BENTUK ketidakpuasan publik atas keputusan jalan damai-restorative justice, kasus kekerasan dalam rumah tangga (KDRT) terhadap Lesti Kejora yang dilakukan suaminya, Rizky Billar, terus bergulir.
Media sosial menjadi ruang protes yang dominan. Bentuk penolakannya hingga pemboikotan di media.
Bahkan sampai ada tayangan FTV di salah satu stasiun televisi, seperti reka ulang kejadian KDRT Lesty, berikut nama tokohnya yang nyaris serupa.
Mengapa publik mengganggap restorative justice sebagai “jalan salah” yang ditempuh Lesty? Apakah restorative justice sesuatu yang sangat asing bagi publik kita atau karena persoalan istilah belaka?

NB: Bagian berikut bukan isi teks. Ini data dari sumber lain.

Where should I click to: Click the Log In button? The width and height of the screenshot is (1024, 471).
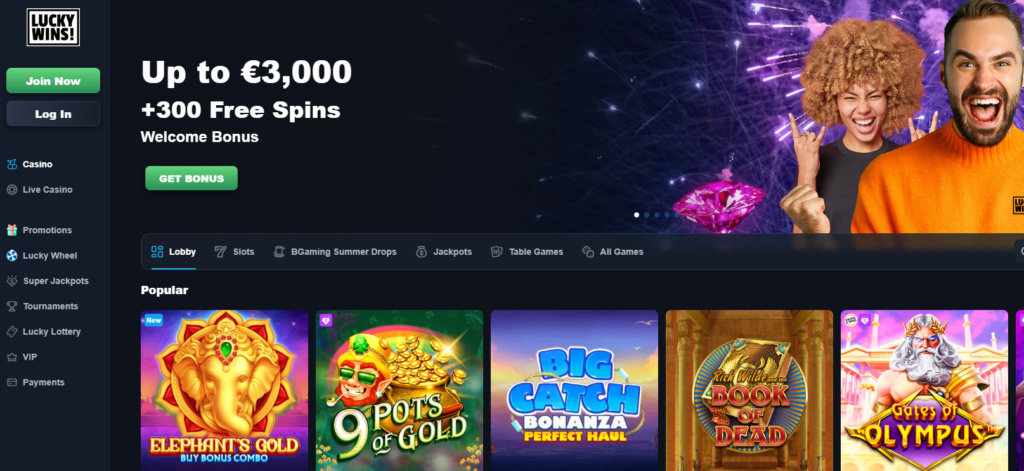53,114
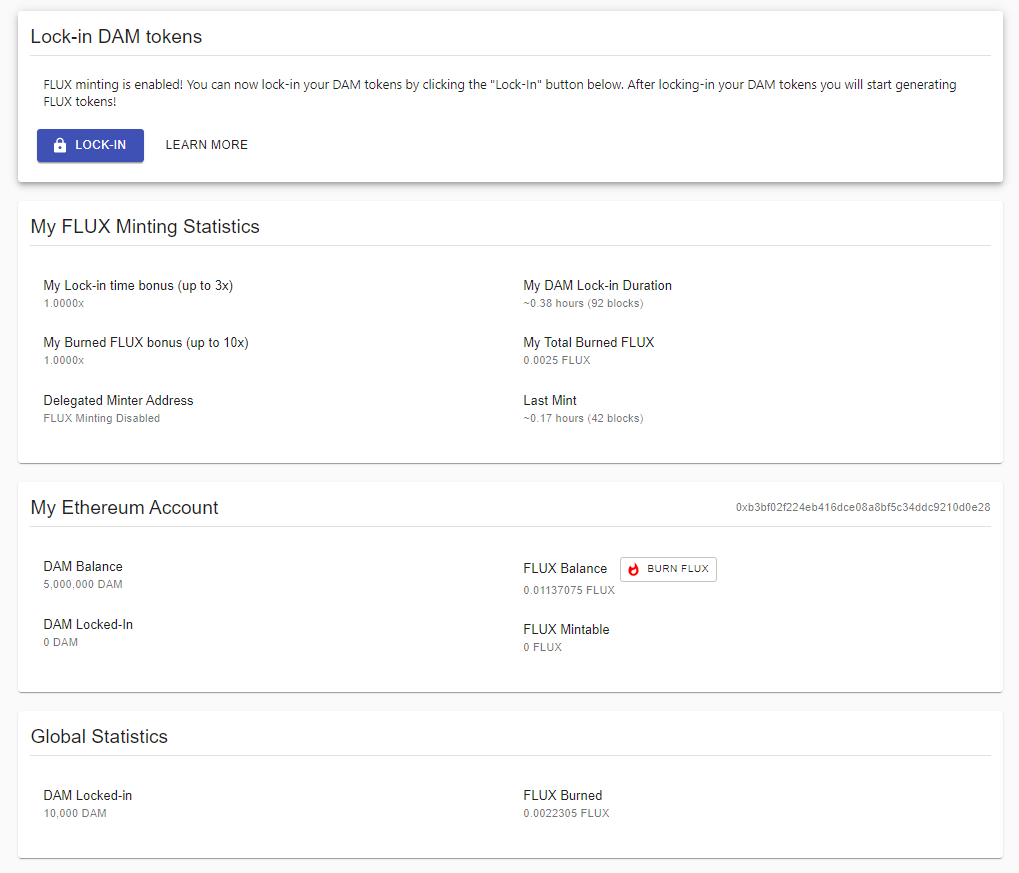Screen dimensions: 1019x873
Task: Click the "Last Mint" statistic label
Action: tap(550, 401)
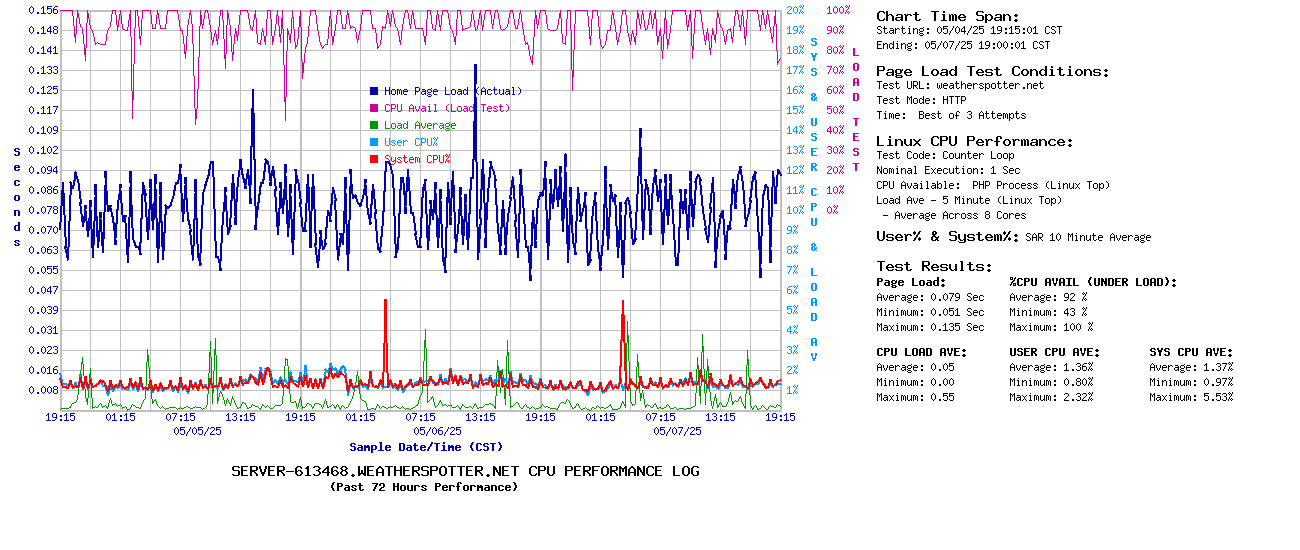
Task: Select the weatherspotter.net test URL text
Action: pyautogui.click(x=989, y=86)
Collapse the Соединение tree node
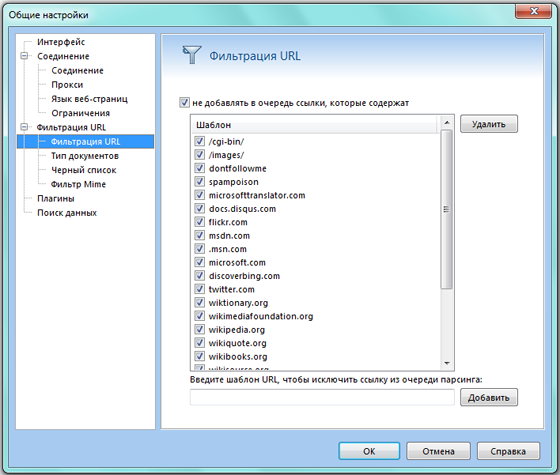560x475 pixels. coord(24,56)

Polemik fenomena kasus KDRT Lesty Kejora dipahami publik sebagai kasus yang tidak lazim. Meskipun solusi “jalan damai” sebenarnya kerap ditempuh dalam banyak kasus perselisihan maupun kekerasan dalam relasi kasus toxic relationship.
Kasus itu paradoks dengan upaya pencegahan dan penghapusan kasus KDRT. Bahkan kasusnya mirip konten pranks artis atas institusi negara. Apalagi melibatkan lembaga kepolisian yang telah membuang waktu untuk memproses pengaduan.
Kasus KDRT sebenarnya memang kompleks, terutama karena latar belakang kasus dan sosio-kultural pelakunya juga beragam. Bisa saja karena musabab institusi sosial, ekonomi, politik, dan budaya, bukan sekadar urusan private dan domestik rumah tangga.
Keputusan Lesty memang bersifat personal, urusan private-domestiknya. Namun dalam konteks kasus KDRT, di mana perempuan sering menjadi korbannya, sikap mengalah, toleransi atas tindak kekerasan, dapat menjadi preseden dalam penegakan hukum kasus KDRT.
Keputusan Lesty harus mengalah dalam kasus ini memang dilematis. Padahal dari sisi hukum secara tegas diatur dalam UU No. 23 Tahun 2004 tentang Penghapusan Kekerasan dalam Rumah Tangga.
Apa yang menjadi konteks pengertian kekerasan dalam rumah tangga, adalah setiap perbuatan terhadap seseorang terutama perempuan yang berakibat timbulnya kesengsaraan atau penderitaan secara fisik, seksual, psikologis dan/atau penelantaran rumah tangga termasuk ancaman untuk melakukan perbuatan, pemaksaan atau perampasan kemerdekaan secara melawan hukum dalam dalam lingkup rumah tangga.
Sedangkan dari sisi syariah, runtuhnya harmonisasi keluarga ketika mengalami masalah harus diselesaikan dalam beberapa fase. Mulai dari pembicaraan keluarga, hingga mediasi pihak ketiga.
Intinya bahwa pendekatan penyelesaian masalah tetaplah pada koridor mengembalikan pada ikatan semula. Karena “Perbuatan halal yang sangat dibenci Allah adalah thalaq atau cerai”(HR. Abu Dawud dan Ibnu Majah)
Konsekuensi dari perceraian bukan saja memutus hubungan pernikahan suami istri, melainkan berisiko besar menyebabkan konflik dan renggangnya hubungan antar dua keluarga, dari pihak suami dan pihak istri. Barangkali itu yang mendasari banyak keputusan berdamai dalam kasus KDRT.
Anggapan yang keliru dari sisi ajaran agama, juga dapat menjadi pemicu KDRT. Asumsi laki-laki adalah “pemimpin” dalam rumah tangga dan memiliki kuasa lebih besar atas keluarganya.
Pelaku merasa ada toleransi agama ketika melakukan KDRT, sehingga tidak dikategorikan tindak kekerasan, hanya sebagai bentuk “teguran atau pendidikan” bagi istrinya.